Dopo alcuni anni di studi e ricerche avviati nel 2003 e ancora in essere si vuole pubblicare un’opera che, senza pretendere di esaurire la storia del casale vedrà alla luce tre volumi (“La storia di San Demetrio Corone attraverso le fonti documentarie”), che spaziano fra più argomenti, offrendo spunti inediti in grado di suscitare interesse e stimolare in ognuno di noi il desiderio di approfondimento. Circa cinquecento documenti inediti, per una storia tutta ancora da scrivere e da scoprire.
Per quanto concerne il primo volume, il tentativo è quello di riunire per la prima volta in modo organico la documentazione del periodo classico, dell’alto e basso medioevo (edita e inedita) del “Situ Sanctu Dimitri”, sperando di superare i limiti di una tradizione storiografica appiattita.

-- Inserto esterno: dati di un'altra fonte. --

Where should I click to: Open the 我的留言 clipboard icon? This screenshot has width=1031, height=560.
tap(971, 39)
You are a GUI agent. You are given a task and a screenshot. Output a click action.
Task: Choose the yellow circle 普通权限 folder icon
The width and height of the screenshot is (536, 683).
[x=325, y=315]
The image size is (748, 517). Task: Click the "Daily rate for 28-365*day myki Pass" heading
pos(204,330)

Il primo volume riguarda, in particolare, la documentazione relativa all’epoca classica (dal I e II secolo d.C.) fino alla venuta degli Albanesi nel Regno di Napoli e nel casale di San Demetrio nel 1471.
 Frontespizio della Platea del 1269 del vescovo RuffinoTralasciando il periodo classico e alto medievale, nonché il patrimonio culturale, architettonico e il sistema fisico del territorio, in questo post ci occupiamo, invece, di alcune questioni riguardanti il periodo normanno-svevo, soffermando la nostra attenzione, sia pur brevemente, alla Platea del 1269 del vescovo Ruffino (1264-1269Exemplum antiqui inventarii bonorum, iurium et iurisdictionum Bisinianensis ecclesiae, in membranis prisco bullari charactere conscripti” e alle donazioni di Drogone, signore di Montalto.

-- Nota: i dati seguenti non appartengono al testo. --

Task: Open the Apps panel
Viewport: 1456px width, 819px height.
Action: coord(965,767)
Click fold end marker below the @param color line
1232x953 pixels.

Nel XIII secolo, Carlo I d’Angio riconferma la Platea della Diocesi di Bisignano che il colto e saggio vescovo Ruffino (1264-1269) aveva stesa, dopo la restituzione dei beni e dei feudi effettuata dal d’Angiò, comprentende anche i rioni di Cucumazzo, San Tommaso e Umale in Bisignano, con la giurisdizione feudale e baronale sugli abitanti di questi quartieri che divennero sudditi della corte vescovile. Similmente fu fatto per i Casali di San Lorenzo di Acri, di S. Benedetto Ullano, Mosto (Santa Sofia), Appio (San Demetrio), Pedalato, Sellattano e Pietramala. A questi si aggiungevano il Castello di Acri, con i Casali di Macchia, Pietramorella, di Duglia, San Giacomo d’Acri, San Lorenzo, San Benedetto di Acri, San Nicola del Campo (san Nicola da belvedere); il Castello della Noce (Luzzi e Acri), con i Casali di Noce Maggiore e Minore;il Castello di Luzzi con il Casale di San Elia ed il Monastero della Sambucina; ed il Castello di Rose… (1)

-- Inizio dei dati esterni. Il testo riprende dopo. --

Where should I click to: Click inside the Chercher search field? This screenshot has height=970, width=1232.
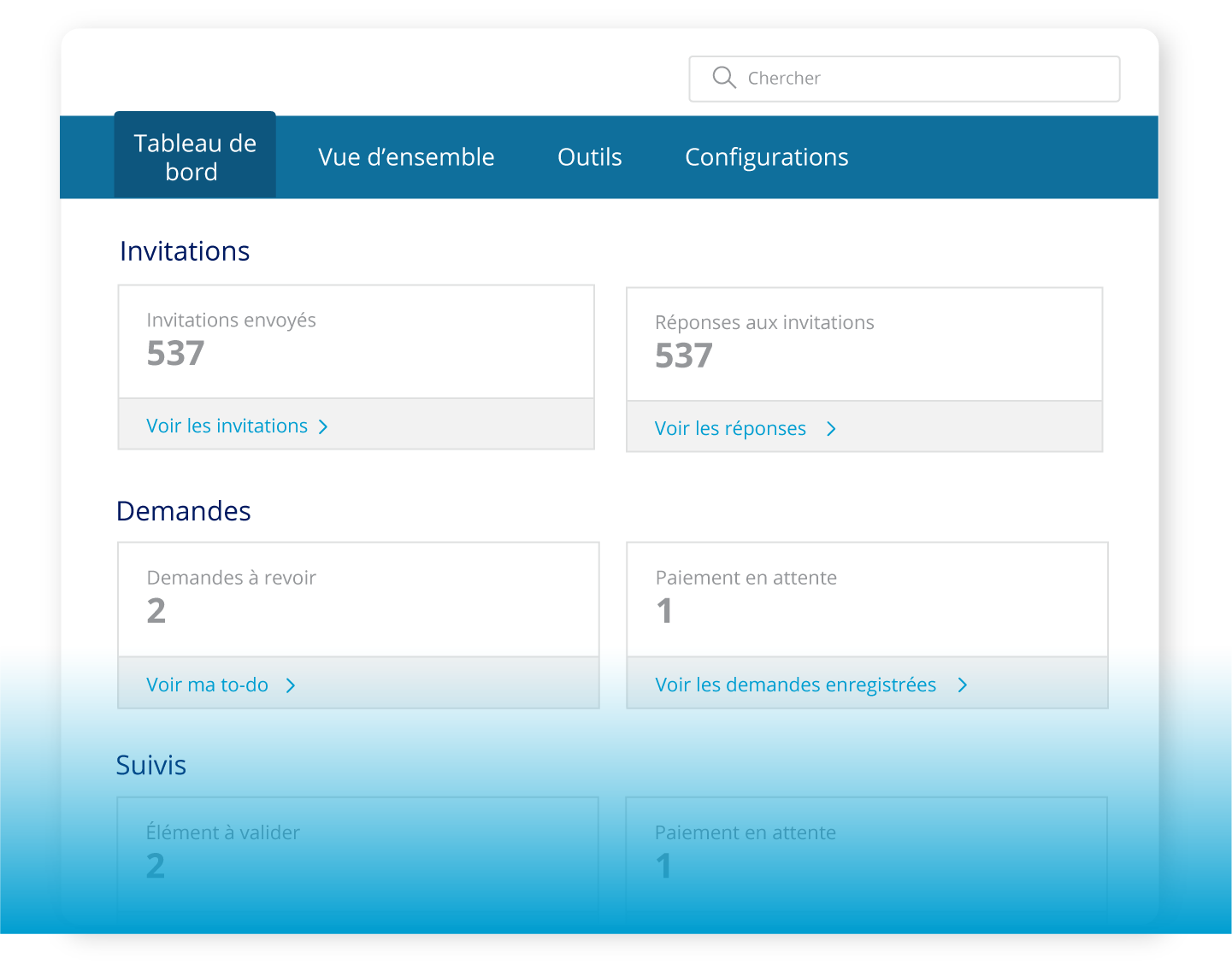coord(905,78)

Riguardo la Platea del vescovo Ruffino, affrontando la storia locale come ricostruzione delle vicende di un determinato territorio, diremo che il casale di San Demetrio con la nascita dell’Universitas Civium rimaneva circoscritto e poteva esercitare la sua azione politica solo attraverso la polizia urbana, rurale ed annonaria, nonché ad alcune riscossioni tributarie.
L’inventario del 1269 della mensa vescovile di Bisignano contiene in modo dettagliato il vasto patrimonio della circoscrizione episcopale che comprendeva secondo il Pagano “… nel sec. X il monastero di S. Adriano, che è ora sotto le mura di S. Demetrio in diocesi di Rossano ad 8 miglia da Bisignano…”.
E’ il caso di ricordare, come scrive Il Russo, che i monaci di S. Adriano, con l’arrivo dei Normanni non si fecero latinizzare e il monastero rimase greco “per rito e consuetudini” in un ambiente fortemente legato al culto bizantino (San Nilo da Rossano tra il 982 e il 987 fondò nel territorio del Distretto di Acri il monastero dei Santi Adriano, Natalia e Demetrio), nonostante la dipendenza cavense e di Montecassino come conferma il diploma di Bonifagio VIII del 21 agosto 1296, portato alla luce dell’erudito calabrese (Rvc, n. 1353).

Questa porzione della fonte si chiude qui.